L’uomo e la sua presunta complice, di 23 anni, sono finiti in carcere con le accuse di violenza sessuale di gruppo e cessione di sostanza stupefacente.

La vicenda è accaduta a Sorrento: il gip del tribunale di Torre Annunziata ha emesso due ordinanze di custodia cautelare nei confronti degli indagati al termine di indagini del commissariato di Polizia di Sorrento.

Le indagini hanno permesso di riscontrare, mediante accertamenti di laboratorio sui capelli della vittima, l’assunzione di Ghb.

Sarebbe emersa anche la cessione sistematica di cocaina da parte dell’uomo nei confronti di amici e conoscenti frequentatori del suo locale. Proprio nel ristorante sarebbe avvenuta la violenza sessuale ai danni della giovane donna.

“Si tratta dell’ennesimo caso che avviene nella penisola sorrentina – dichiarano il consigliere regionale dei Verdi Francesco Emilio Borrelli e il conduttore della radiazza su radio Marte Gianni Simioli – dove in alcuni casi le vittime erano addirittura minorenni.
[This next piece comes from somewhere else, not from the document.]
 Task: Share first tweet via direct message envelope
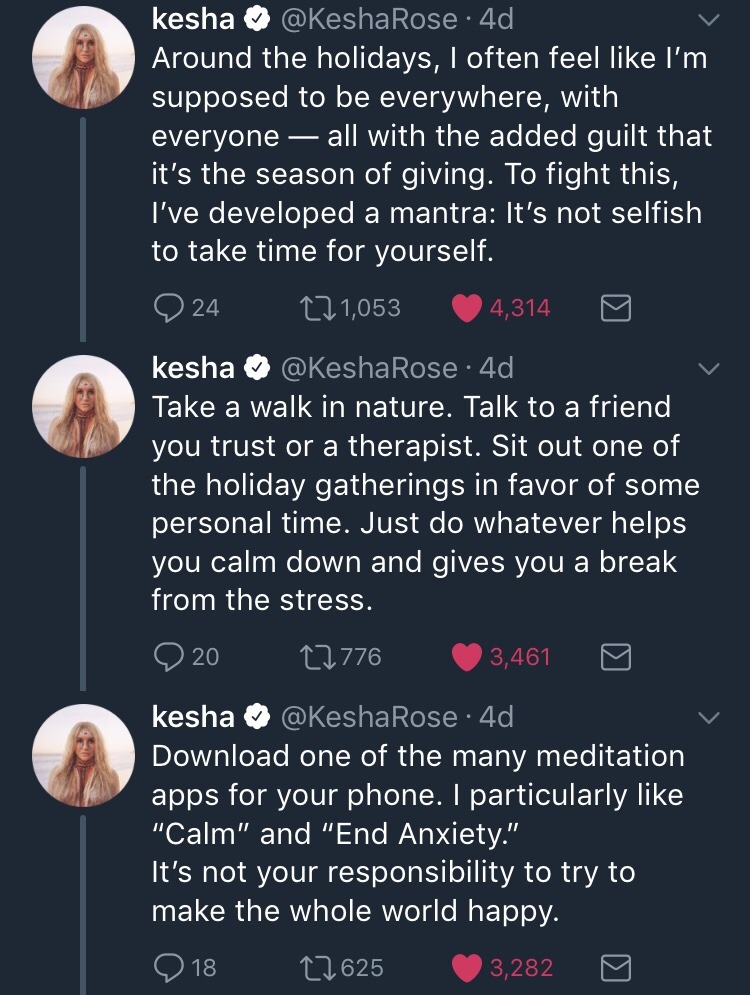tap(615, 309)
Noi chiediamo a tutti i cittadini e agli amministratori dei comuni dove sono avvenuti questi tragici episodi di reagire e manifestare pubblicamente la loro vicinanza a chi ha subito violenza e sdegno verso gli autori di questi comportamenti criminali.

Purtroppo qualche volta le comunità locali si sono strette attorno ai carnefici e addirittura un sindaco definì lo stupro di gruppo di una ragazzina minorenne una “bambinata”.

Se gli abitanti di una comunità si convincono che lo stupro e la violenza sono consentiti e addirittura sono la normalità la deriva sociale e morale è inevitabile. La penisola sorrentina inoltre riceve un grave danno di immagine a livello internazionale per tutti questi casi di stupro. Un motivo in più per isolare le mele marce, denunciarle e fargliela pagare”. (ANSA).